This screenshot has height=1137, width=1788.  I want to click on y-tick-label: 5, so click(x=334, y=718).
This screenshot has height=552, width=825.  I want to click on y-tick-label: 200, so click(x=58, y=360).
------
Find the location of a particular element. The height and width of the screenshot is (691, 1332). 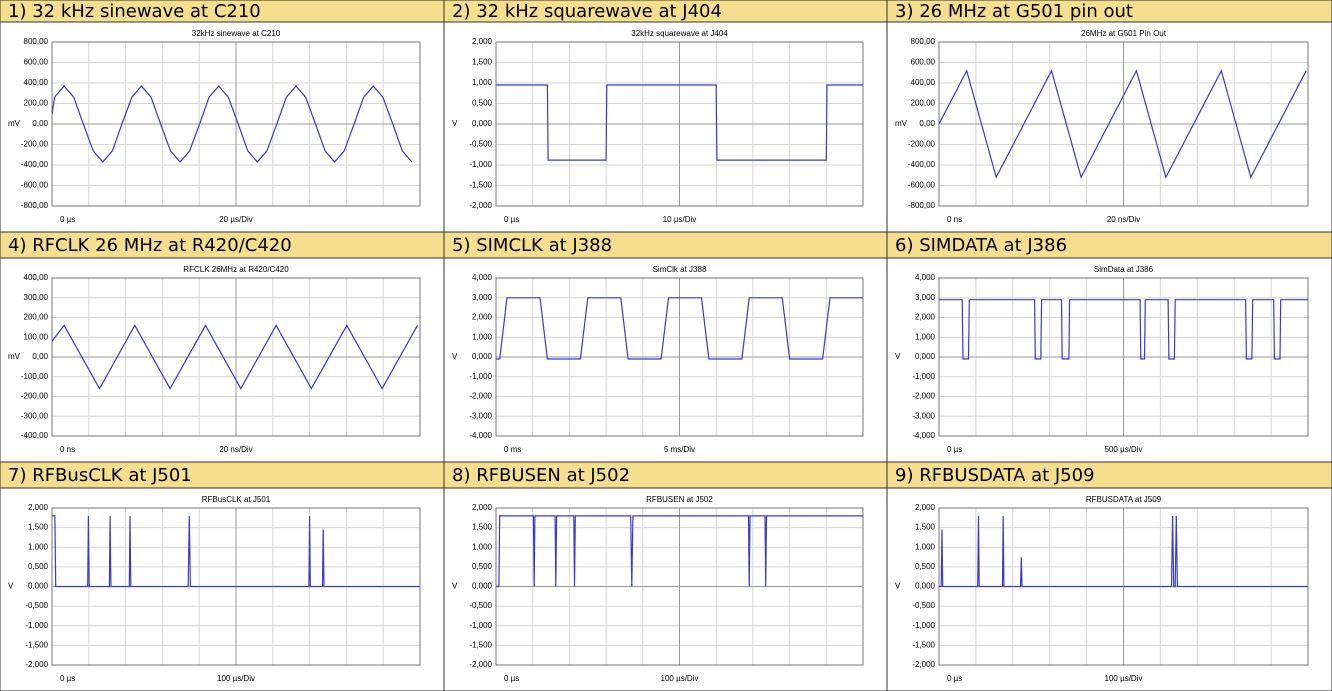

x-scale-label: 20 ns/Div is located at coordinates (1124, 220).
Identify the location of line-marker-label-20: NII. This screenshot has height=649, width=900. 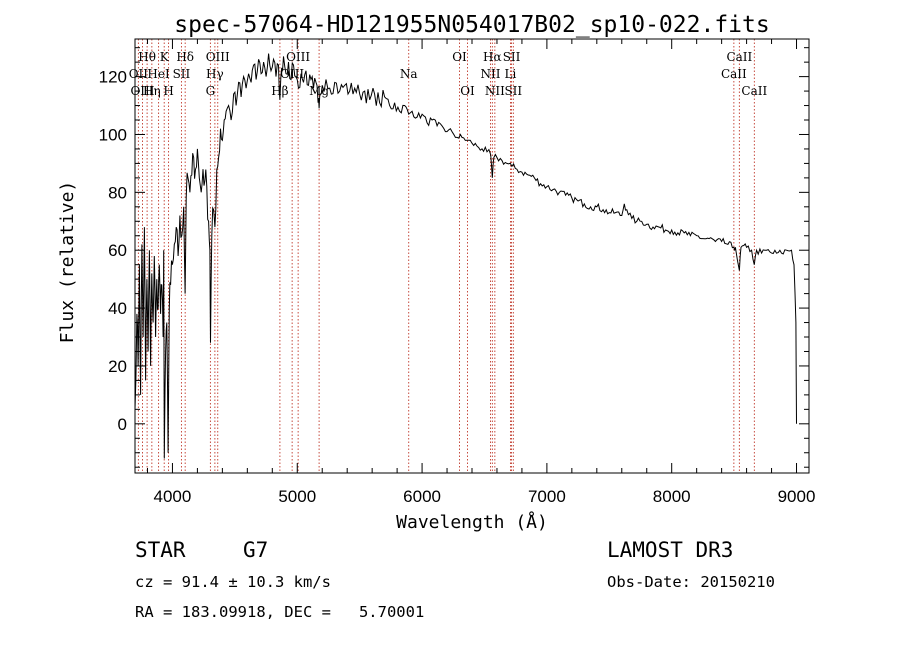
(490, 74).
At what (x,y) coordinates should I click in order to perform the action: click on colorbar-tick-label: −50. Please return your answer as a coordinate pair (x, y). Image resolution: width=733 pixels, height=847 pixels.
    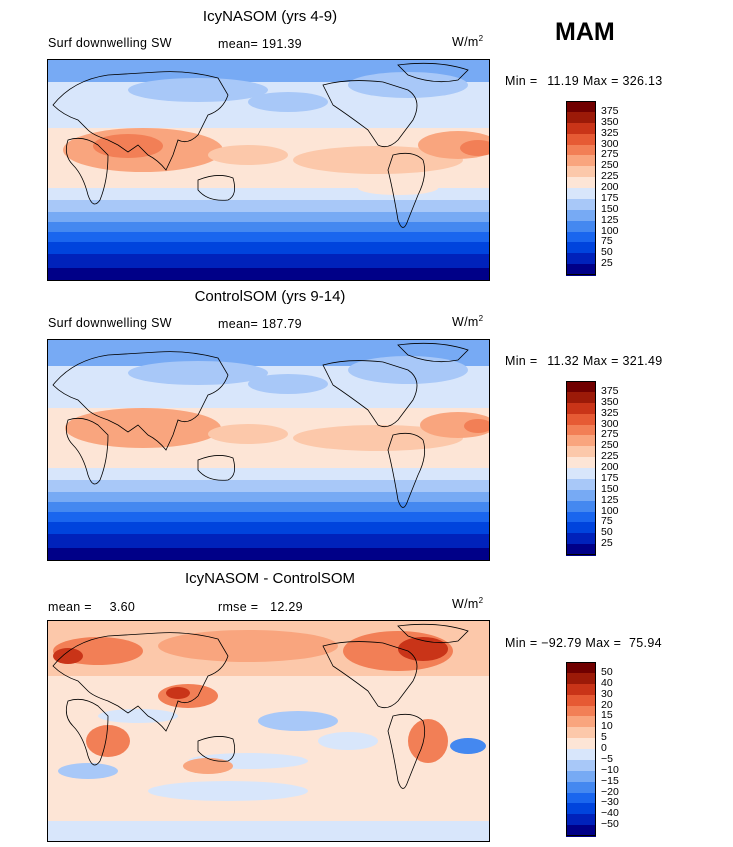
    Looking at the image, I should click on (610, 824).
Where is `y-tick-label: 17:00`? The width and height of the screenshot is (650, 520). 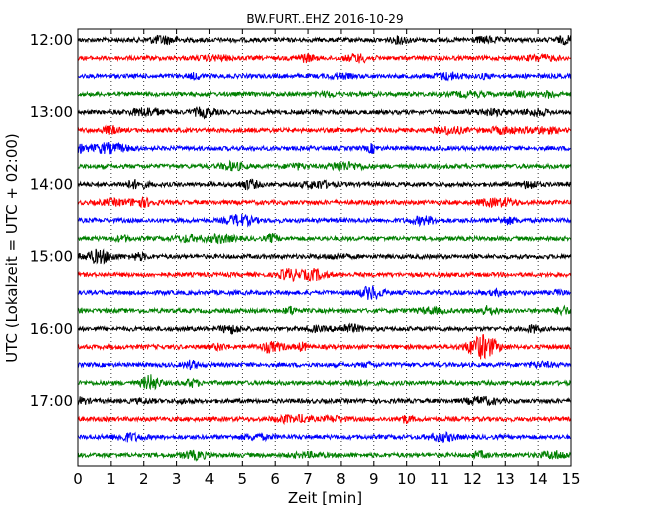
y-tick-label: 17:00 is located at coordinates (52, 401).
------
Reescreva o trecho que começa na linha que contém "Find the location" e termina na linha que contém "Looking at the", renomeando "screenshot" para "screen image" e deixando todo o resto igual. Não inclua as imagens na resposta.

Find the location of a particular element. The height and width of the screen image is (691, 1332). 

x-scale-label: 20 ns/Div is located at coordinates (1124, 220).
Identify the location of line-marker-label-20: NII. This screen image has height=649, width=900. 
(490, 74).
At what (x,y) coordinates should I click in order to perform the action: click on colorbar-tick-label: −50. Please return your answer as a coordinate pair (x, y). Image resolution: width=733 pixels, height=847 pixels.
    Looking at the image, I should click on (610, 824).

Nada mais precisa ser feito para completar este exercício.